At least if you're on reddit you've got a good chance of Cunningham's Law[1] giving you a chance at realizing it's not cut and dry. In this case, I refer to what you might call a reduced-strength version of Cunningham's Law, which I would phrase as "The best way to get the right answer on the Internet is not to ask a question; it's to post what someone somewhere thinks is the wrong answer." my added strength reduction in italics. At least if you stumble into a conversation where people are arguing it is hard to avoid needing to apply some critical thought to the situation to parse out who is correct.

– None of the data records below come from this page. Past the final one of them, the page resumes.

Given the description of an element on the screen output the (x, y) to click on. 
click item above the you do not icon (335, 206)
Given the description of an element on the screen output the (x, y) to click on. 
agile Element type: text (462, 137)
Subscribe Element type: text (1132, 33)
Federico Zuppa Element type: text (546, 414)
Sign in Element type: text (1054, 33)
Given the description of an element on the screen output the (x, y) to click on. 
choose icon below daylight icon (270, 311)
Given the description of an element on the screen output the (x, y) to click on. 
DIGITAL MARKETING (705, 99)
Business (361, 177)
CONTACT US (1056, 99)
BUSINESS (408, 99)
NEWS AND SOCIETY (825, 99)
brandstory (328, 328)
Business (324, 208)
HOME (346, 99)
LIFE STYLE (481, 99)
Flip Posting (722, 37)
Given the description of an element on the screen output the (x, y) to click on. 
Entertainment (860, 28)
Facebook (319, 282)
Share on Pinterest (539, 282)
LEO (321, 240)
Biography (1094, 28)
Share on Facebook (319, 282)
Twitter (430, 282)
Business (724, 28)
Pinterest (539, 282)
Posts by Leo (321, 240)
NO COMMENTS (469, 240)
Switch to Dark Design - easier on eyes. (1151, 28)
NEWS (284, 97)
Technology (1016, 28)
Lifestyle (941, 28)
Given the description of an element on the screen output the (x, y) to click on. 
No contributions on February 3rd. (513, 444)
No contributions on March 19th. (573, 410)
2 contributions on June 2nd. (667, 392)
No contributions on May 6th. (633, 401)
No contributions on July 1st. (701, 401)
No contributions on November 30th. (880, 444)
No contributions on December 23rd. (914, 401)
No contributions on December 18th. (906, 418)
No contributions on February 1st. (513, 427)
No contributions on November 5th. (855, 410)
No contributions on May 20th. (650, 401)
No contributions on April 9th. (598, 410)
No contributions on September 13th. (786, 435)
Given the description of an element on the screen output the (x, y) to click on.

The LLM-only AI just hands you a fully-formed opinion with always-plausible-sounding reasons. There's no cognitive prompt to make you consider if it's wrong. I'm actually deliberately cultivating an instinctive negative distrust of LLM-only AI and would suggest it to other people because even though it may be too critical on a percentage basis, you need it as a cognitive hack to remember that you need to check everything coming out of them... not because they are never right but precisely because they are often right, but nowhere near 100% right! If they were always wrong we wouldn't have this problem, and if they were just reliably 99.9999% right we wouldn't have this problem, but right now they sit in that maximum danger zone of correctness where they're right enough that we cognitively relax after a while, but they're nowhere near right enough for that to be OK on any level.

[1]: https://en.wikipedia.org/wiki/Ward_Cunningham#Law

potato3732842 10 hours ago | parent [-]

What you're describing for Reddit is farcically charitable except in cases where you could just google it yourself. What you're describing for the LLM is what Reddit does when any judgement is involved.

I've encountered enough instances in subjects I am familiar with where the "I'm 14 and I just googled it for you" solution that's right 51% of the time and dangerously wrong the other 49 is highly upvoted and the "so I've been here before and this is kind of nuanced with a lot of moving pieced, you'll need to understand the following X, the general gist of Y is..." type take that's more correct is highly downvoted that I feel justified in making the "safe" assumption that this is how all subjects work.

On one hand at least Reddit shows you the downvoted comment if you look and you can go independently verify what they have to say.

But on the other hand the LLM is instant and won't screech at you if you ask it to cite sources.

iszomer 7 hours ago | parent [-]

That is why it is ideal to ask it double-sided questions to test its biases as well as your own. Simply googling it is not enough when most people don't think to customize their search anyway, compounded by the fact that indexed sources may have changed or have been deprecated over time.